[Records]:
- Opening Delimiter -

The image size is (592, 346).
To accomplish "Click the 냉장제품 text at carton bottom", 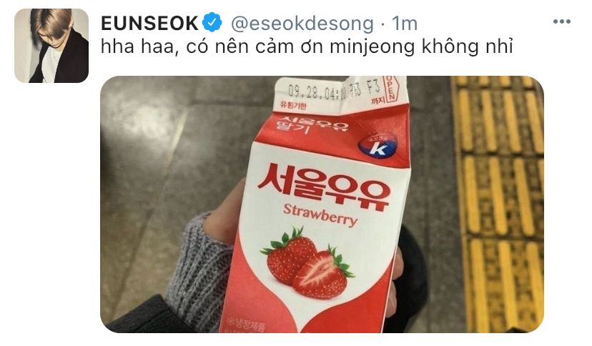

- Closing Delimiter -
- Opening Delimiter -

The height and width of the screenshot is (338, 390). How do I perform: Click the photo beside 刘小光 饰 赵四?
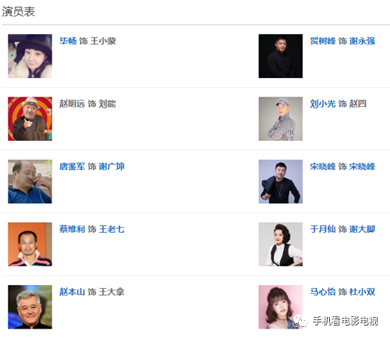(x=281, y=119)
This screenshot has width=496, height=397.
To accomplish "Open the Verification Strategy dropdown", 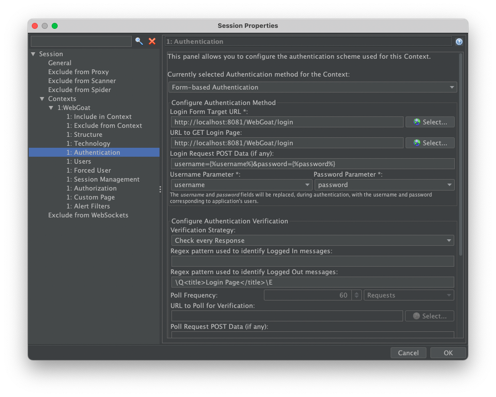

- Closing Delimiter -

[Work to be completed]: A clean copy is needed of the lines above from the one with "The height and" up to and including the one with "the Verification Strategy". Please set it down exactly, with no pictures.

[Completed exercise]:
The height and width of the screenshot is (338, 390). How do I perform: Click the photo beside 刘小光 饰 赵四?
(x=281, y=119)
This screenshot has width=496, height=397.
To accomplish "Open the Verification Strategy dropdown", 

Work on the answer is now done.